TASK DIRECTIONS :: Where the data below shows a picture, leave that picture out and copy the rest exactly.

= Beginning of Section =

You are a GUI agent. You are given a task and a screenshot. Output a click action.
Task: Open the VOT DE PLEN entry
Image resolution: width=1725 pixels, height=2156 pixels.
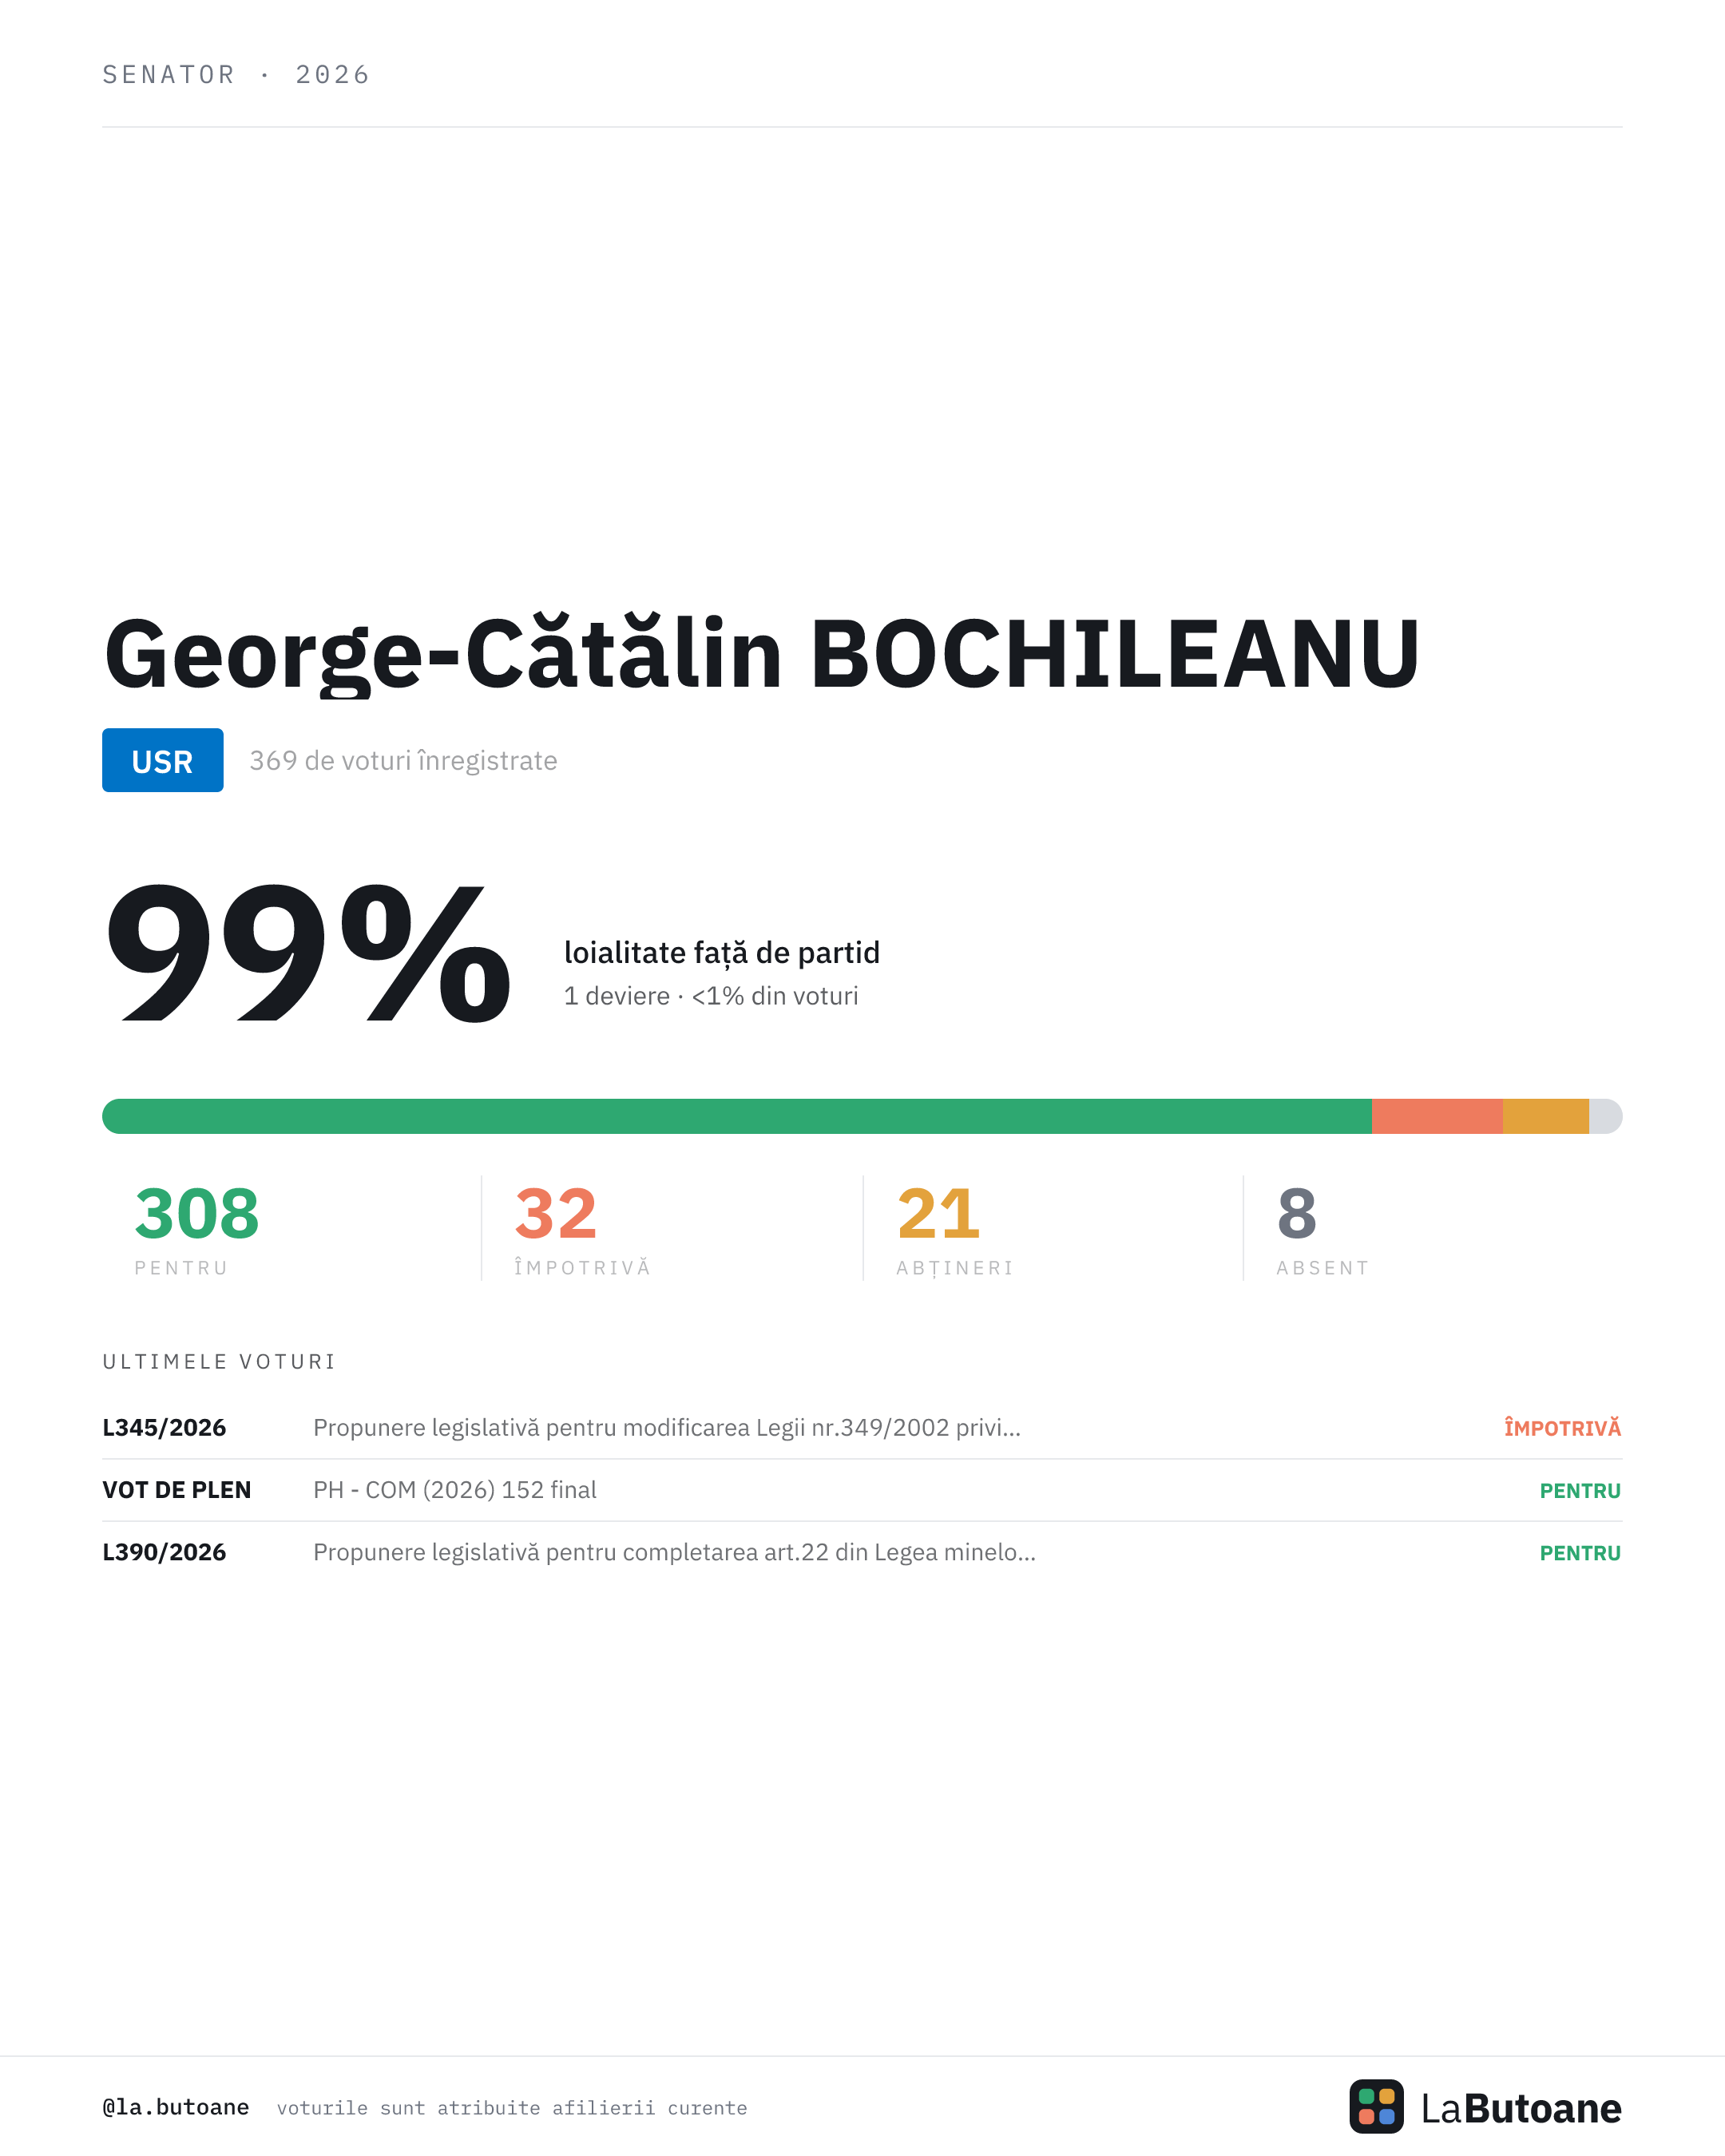pyautogui.click(x=862, y=1490)
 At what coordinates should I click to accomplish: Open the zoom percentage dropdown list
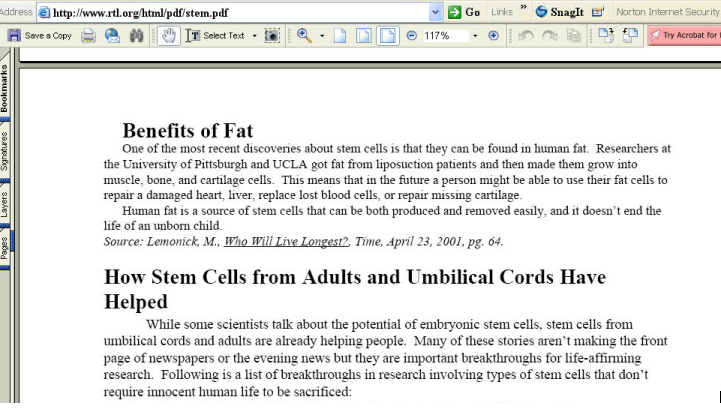[474, 35]
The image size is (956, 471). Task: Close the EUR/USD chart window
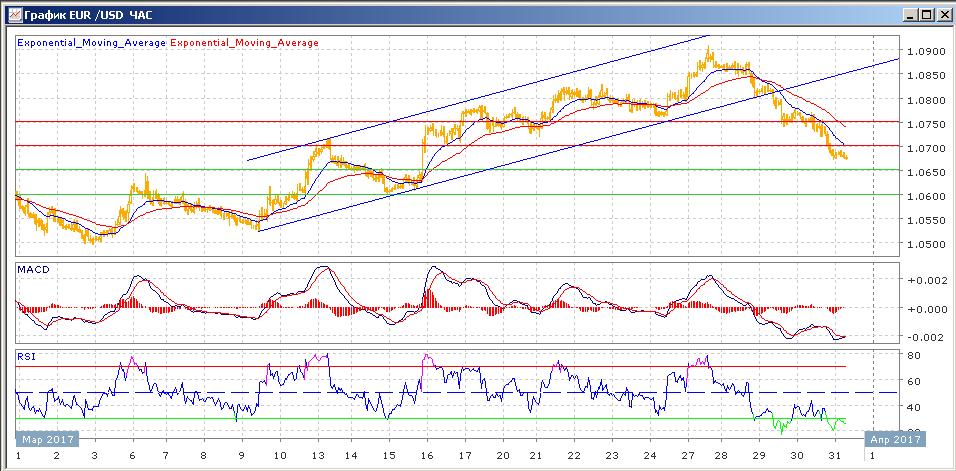(941, 14)
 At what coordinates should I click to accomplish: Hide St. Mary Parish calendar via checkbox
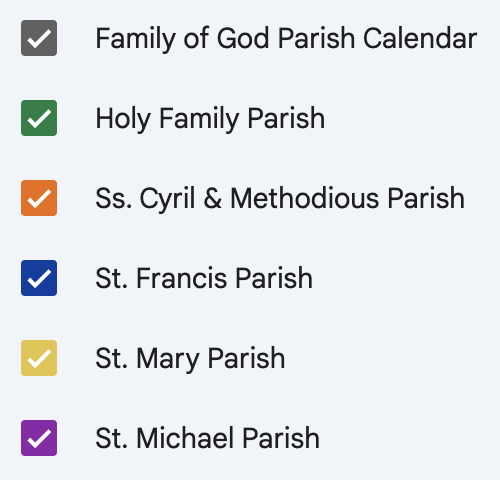tap(39, 358)
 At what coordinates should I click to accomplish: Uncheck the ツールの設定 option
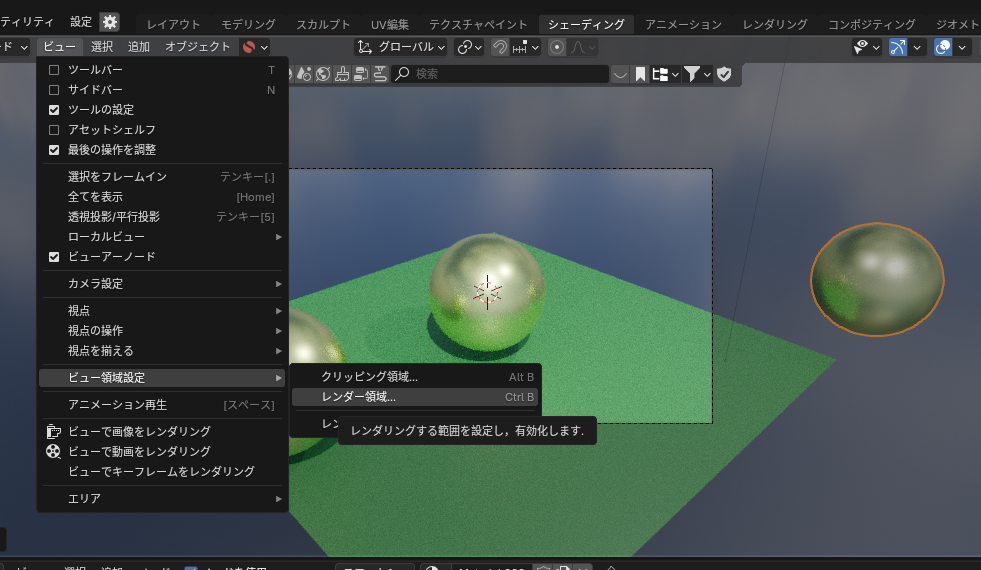click(x=54, y=110)
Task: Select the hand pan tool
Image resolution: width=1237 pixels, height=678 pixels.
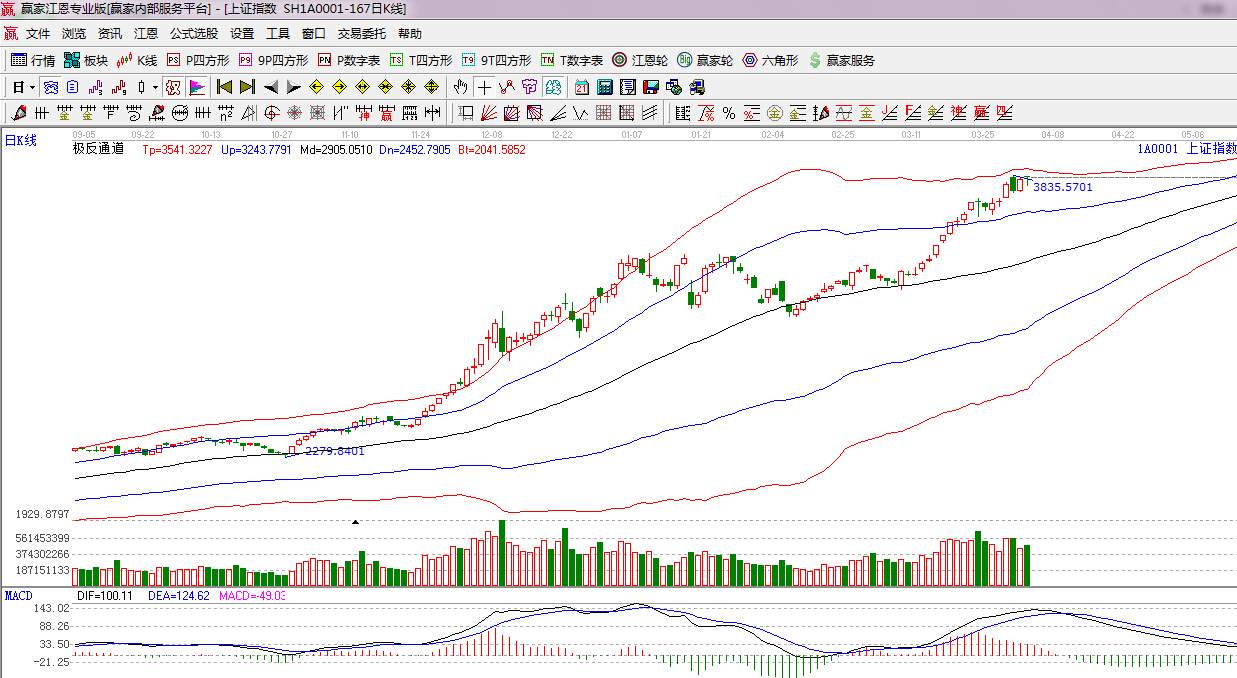Action: (461, 87)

= End of Section =

RESPONSE AREA ::
You are a GUI agent. You are given a task and a screenshot. Output a click action.
Task: Open the VOT DE PLEN entry
Image resolution: width=1725 pixels, height=2156 pixels.
pyautogui.click(x=862, y=1490)
 At what coordinates should I click to accomplish: Open the zoom percentage dropdown list
[474, 35]
The image size is (956, 471). Task: Close the EUR/USD chart window
(941, 14)
 At what coordinates should I click to accomplish: Hide St. Mary Parish calendar via checkbox
tap(39, 358)
 At what coordinates should I click to accomplish: Uncheck the ツールの設定 option
click(x=54, y=110)
Task: Select the hand pan tool
Image resolution: width=1237 pixels, height=678 pixels.
Action: (461, 87)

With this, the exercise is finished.